Figure 4. Box plot showing the comparison of NDXI and slope
between wetland (Mari ), forest, and grassland. Lower end of the
box denotes 25th percentile, center line denotes 50th percentile
(exclusive median), and upper end denotes 75th percentile. Cross mark in
the box denotes the average. Bar denotes the largest and smallest values
within 1.5 times interquartile range. Outside values denotes
>1.5 times the interquartile range. n = 90 for each box
plot. The underlying data for this figure are available in Table S1.
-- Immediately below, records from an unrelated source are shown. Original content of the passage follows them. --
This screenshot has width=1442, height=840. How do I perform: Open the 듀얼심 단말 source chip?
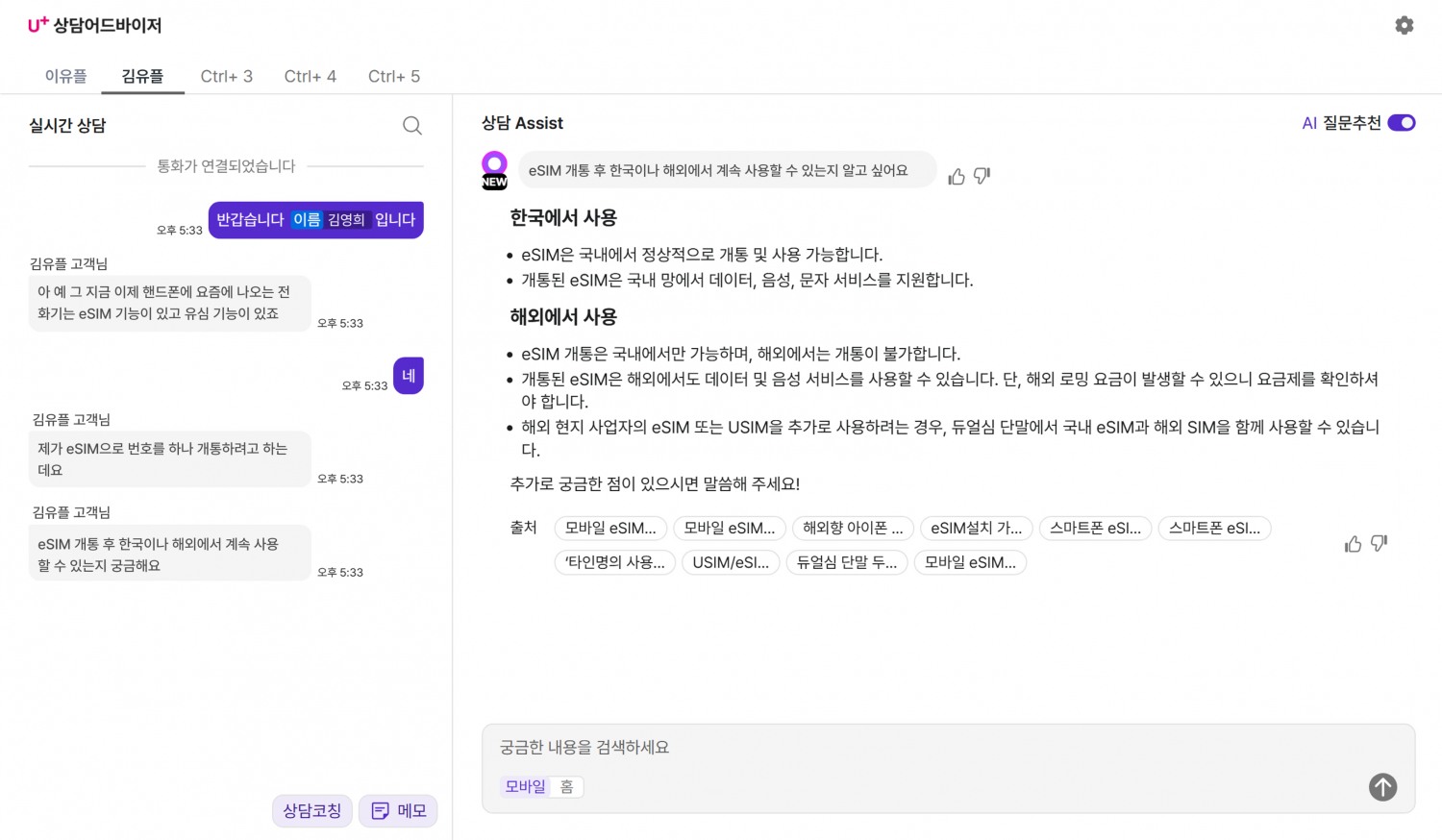coord(846,562)
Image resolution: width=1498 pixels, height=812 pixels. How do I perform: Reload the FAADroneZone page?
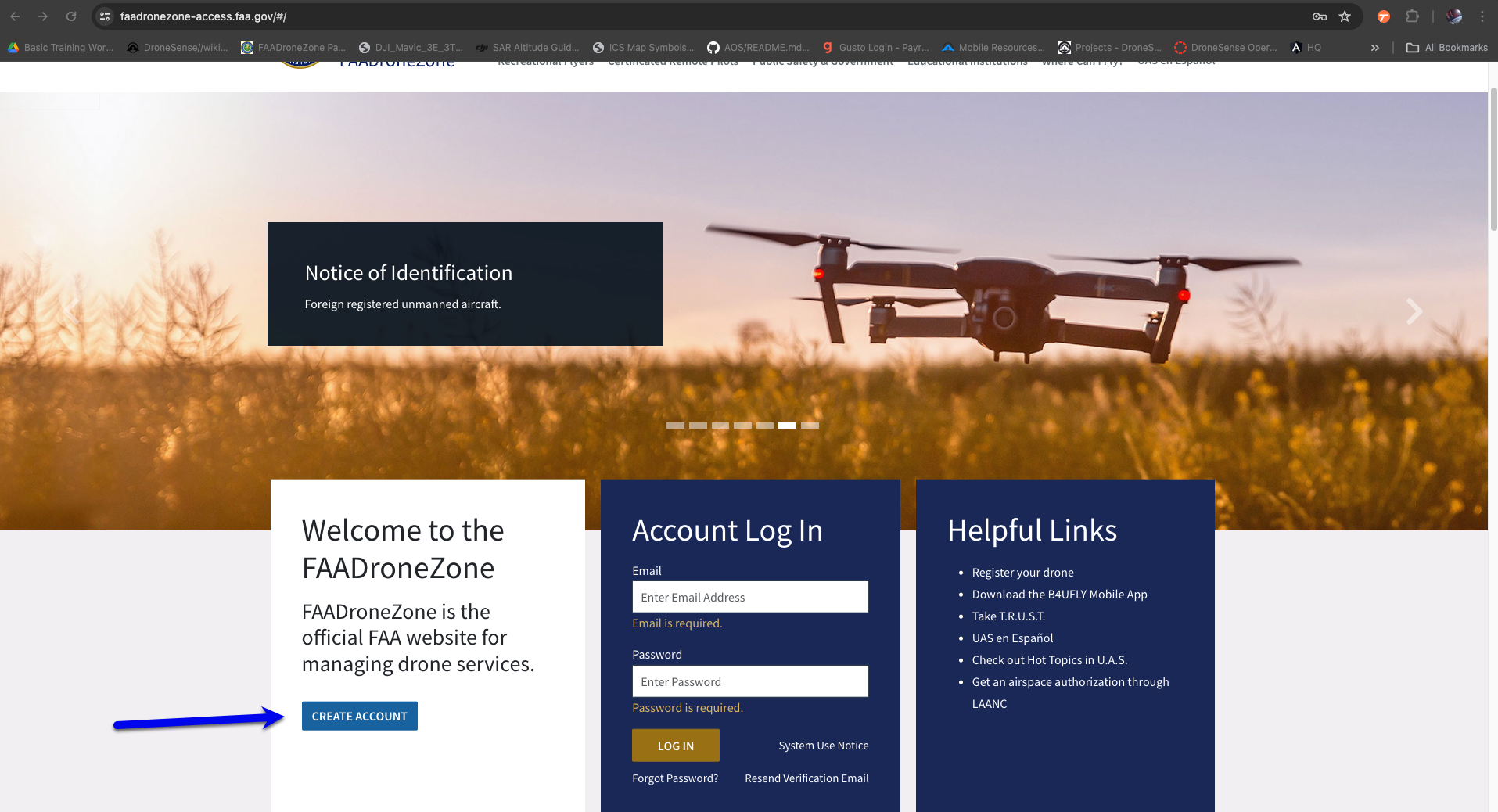click(x=71, y=16)
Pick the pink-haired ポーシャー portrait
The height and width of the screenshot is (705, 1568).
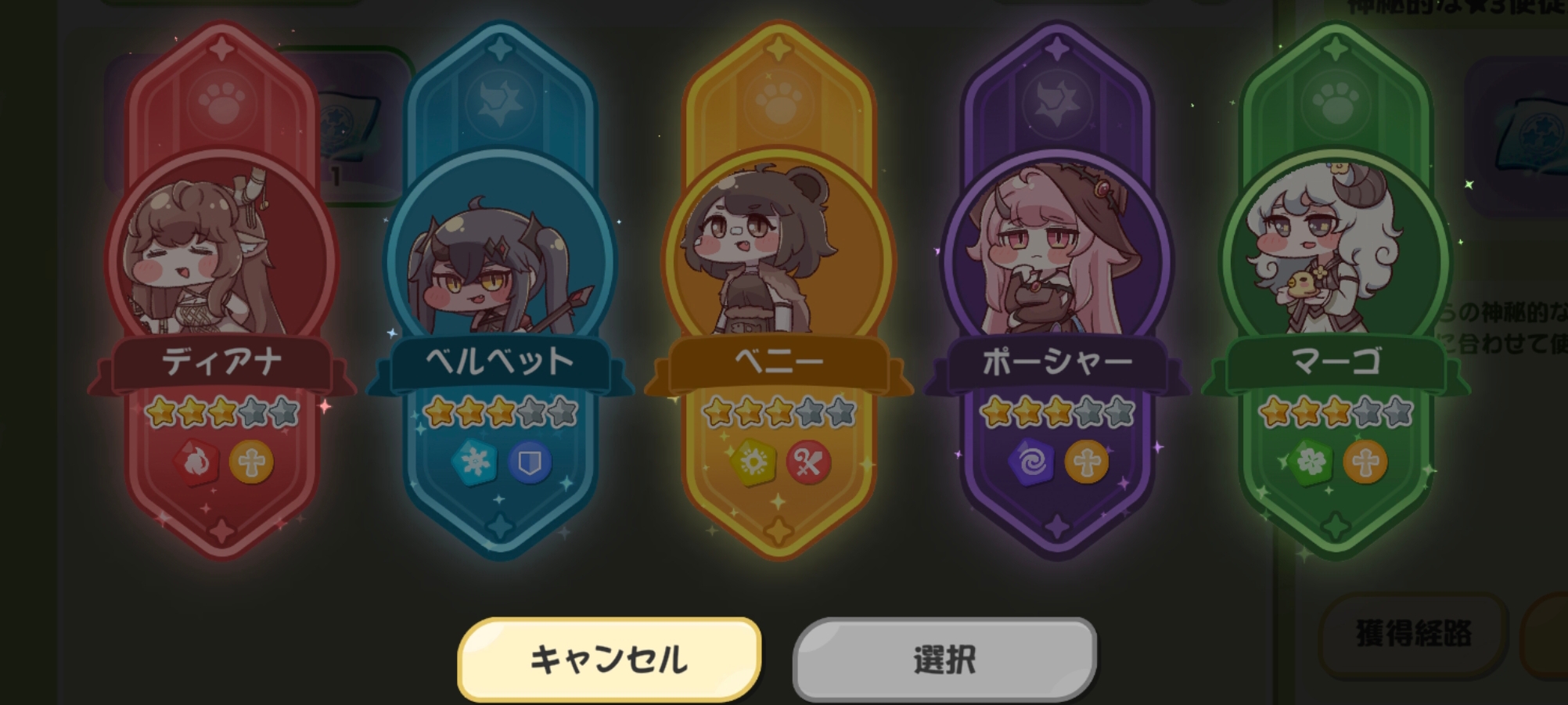[1057, 254]
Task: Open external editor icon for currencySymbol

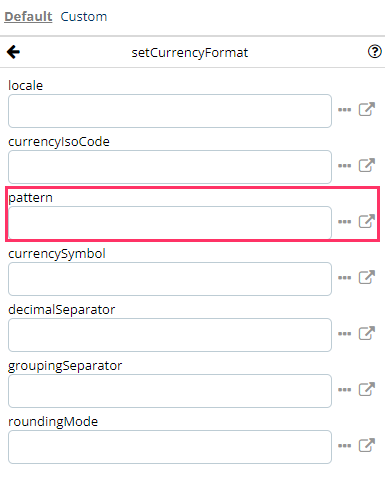Action: (367, 277)
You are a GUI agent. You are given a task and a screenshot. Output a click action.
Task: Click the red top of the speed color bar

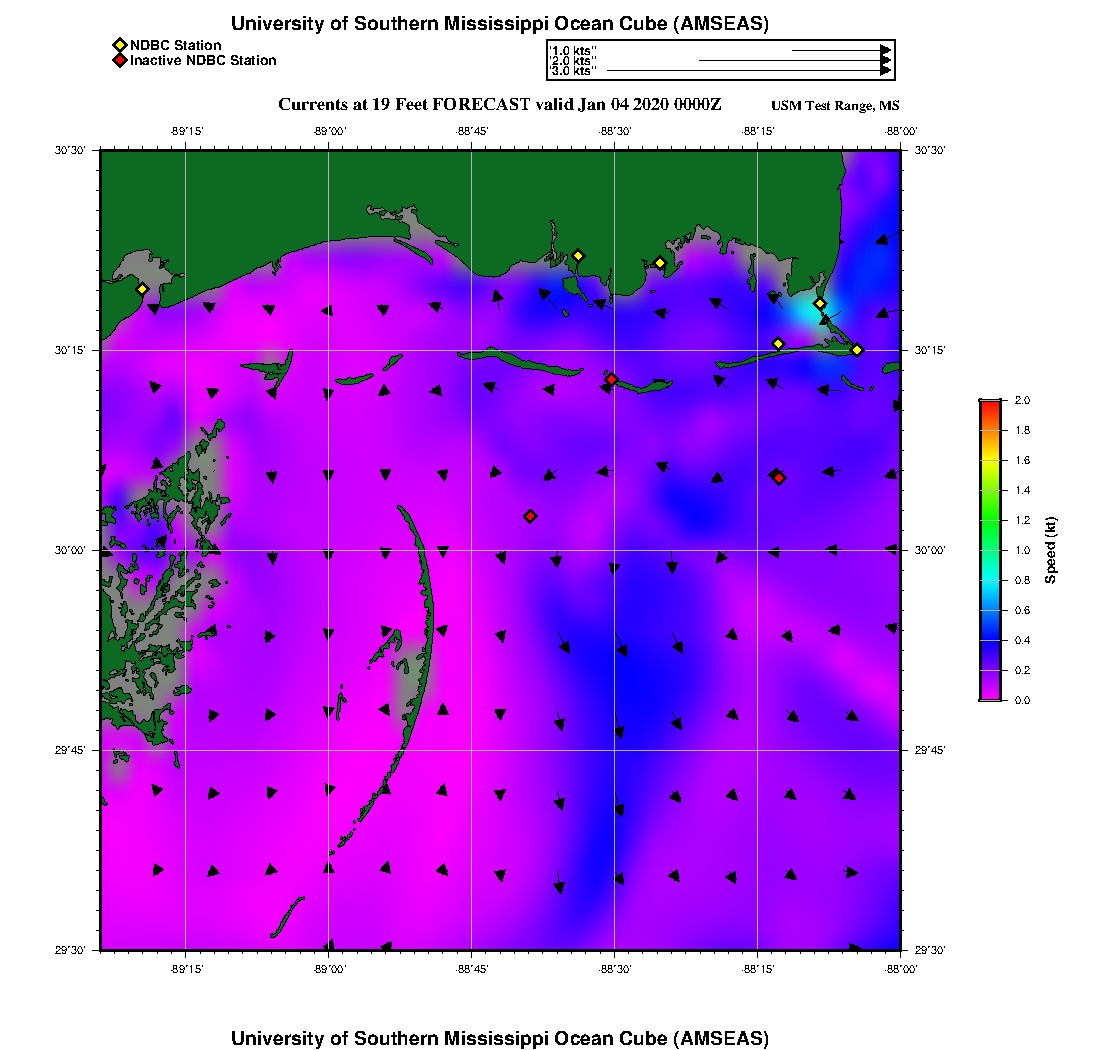tap(989, 404)
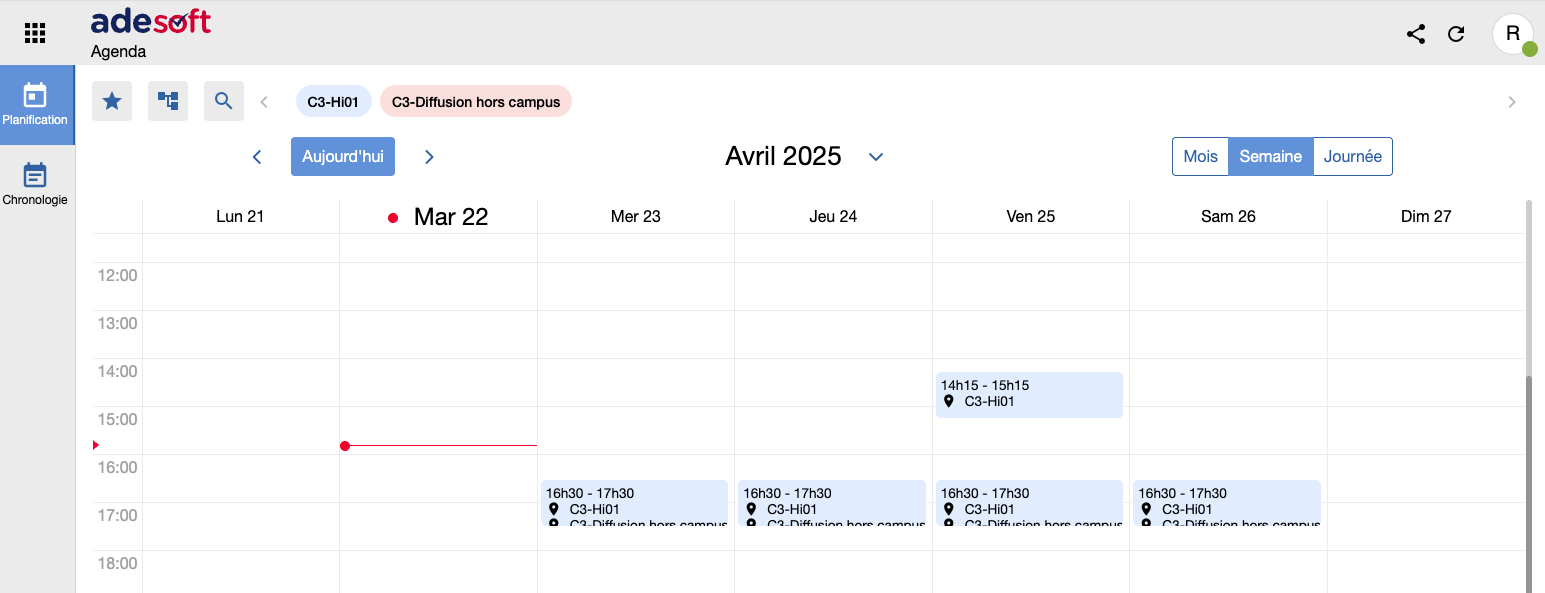Viewport: 1545px width, 593px height.
Task: Go to previous week arrow
Action: coord(257,157)
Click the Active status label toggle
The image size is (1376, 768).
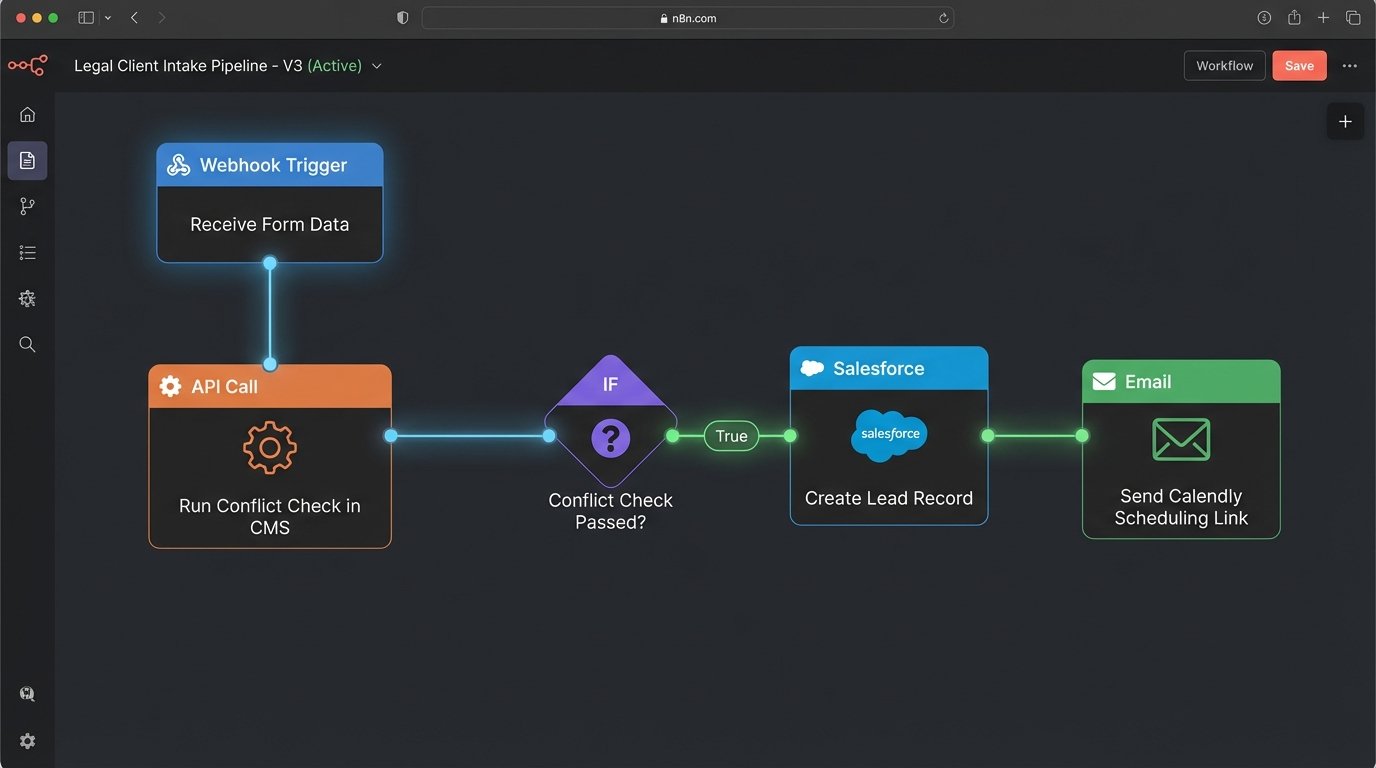tap(335, 65)
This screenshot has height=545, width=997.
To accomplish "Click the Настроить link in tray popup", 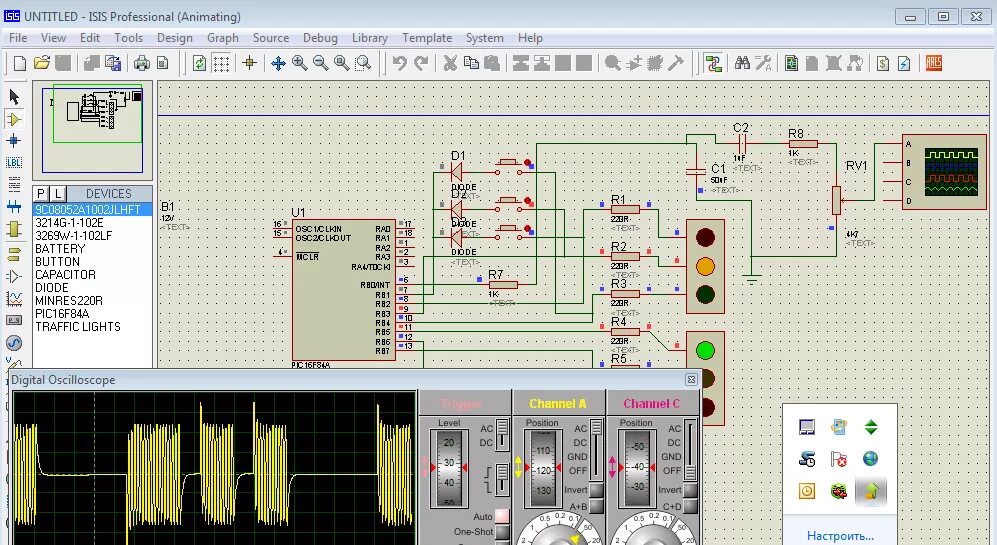I will (840, 535).
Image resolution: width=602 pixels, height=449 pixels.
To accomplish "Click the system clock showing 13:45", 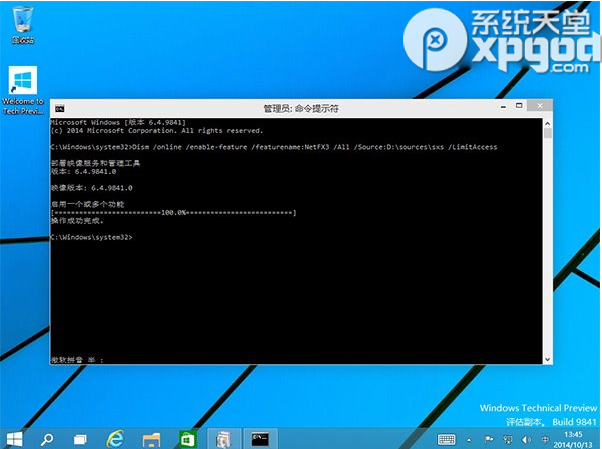I will 572,438.
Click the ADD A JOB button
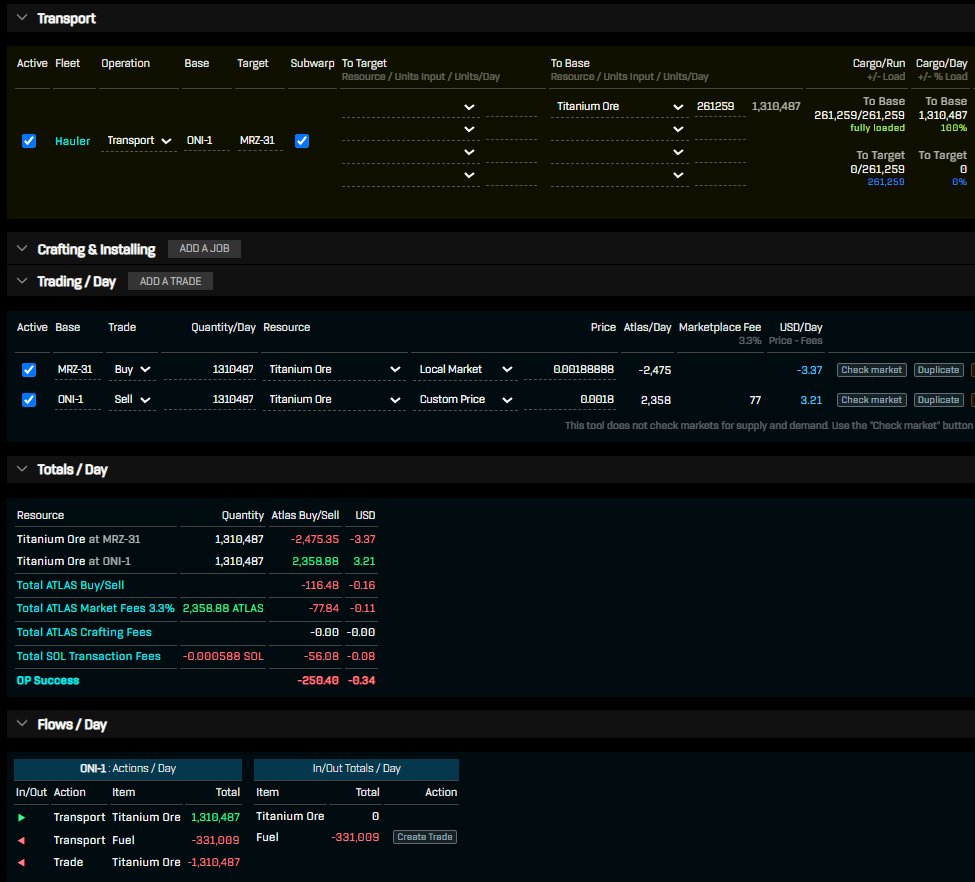The width and height of the screenshot is (975, 882). coord(204,248)
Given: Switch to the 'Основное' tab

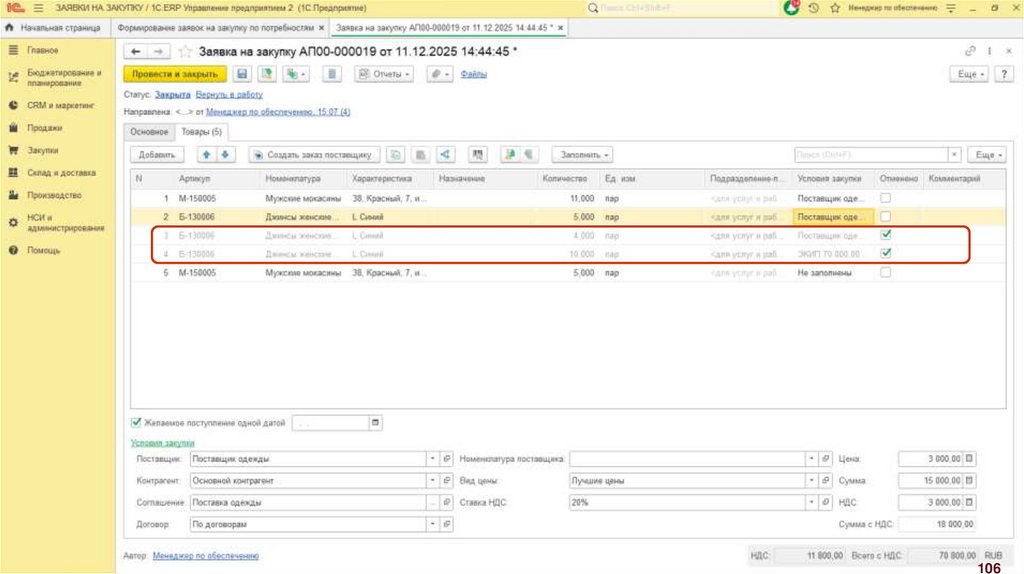Looking at the screenshot, I should tap(149, 132).
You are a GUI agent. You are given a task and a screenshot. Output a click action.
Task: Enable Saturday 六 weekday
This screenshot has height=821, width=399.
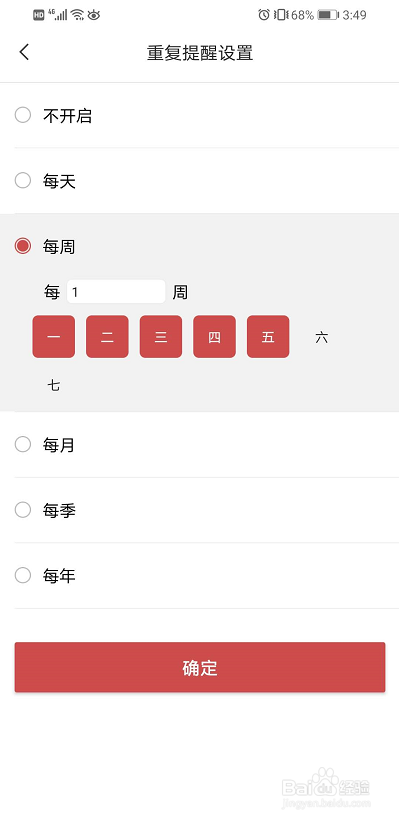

A graph of the decision tree analysis is shown in Figure 5. The accuracy
rate of this model for test data was 92.6% (Figure S4). Accuracy rate
is generally used to evaluate a prediction precision for unknown data
and is calculated by dividing the number of correct classification for
test data by total number of test data (30% of 270 samples: 81). As
shown in Figure 4, NDSI was selected as a criterion at the first stage
of decision tree analysis. Based on NDSI ≦ –0.31, most samples of the
forest and grassland were classified into the true direction, while
almost all samples of the wetland (Mari ) were classified into the
false direction. This result indicates that wetland can be distinguished
from forest and grassland, but only by NDSI. On the other hand, many
samples of forest and grassland remained in the box of true direction
after the first stage. Then, NDWI ≦ –0.674 was used as a criterion to
distinguish forest and grassland: most samples of grassland were
classified into the true direction, while most samples of forest were
classified into the false direction. Finally, at the third stage, a
small number of samples were classified by slope, NDSI, and NDVI. From
these results, it follows that three-stage classification by the
decision tree analysis based on NDXI and slope was enough to distinguish
landcover as wetland (Mari ), forest, and grassland.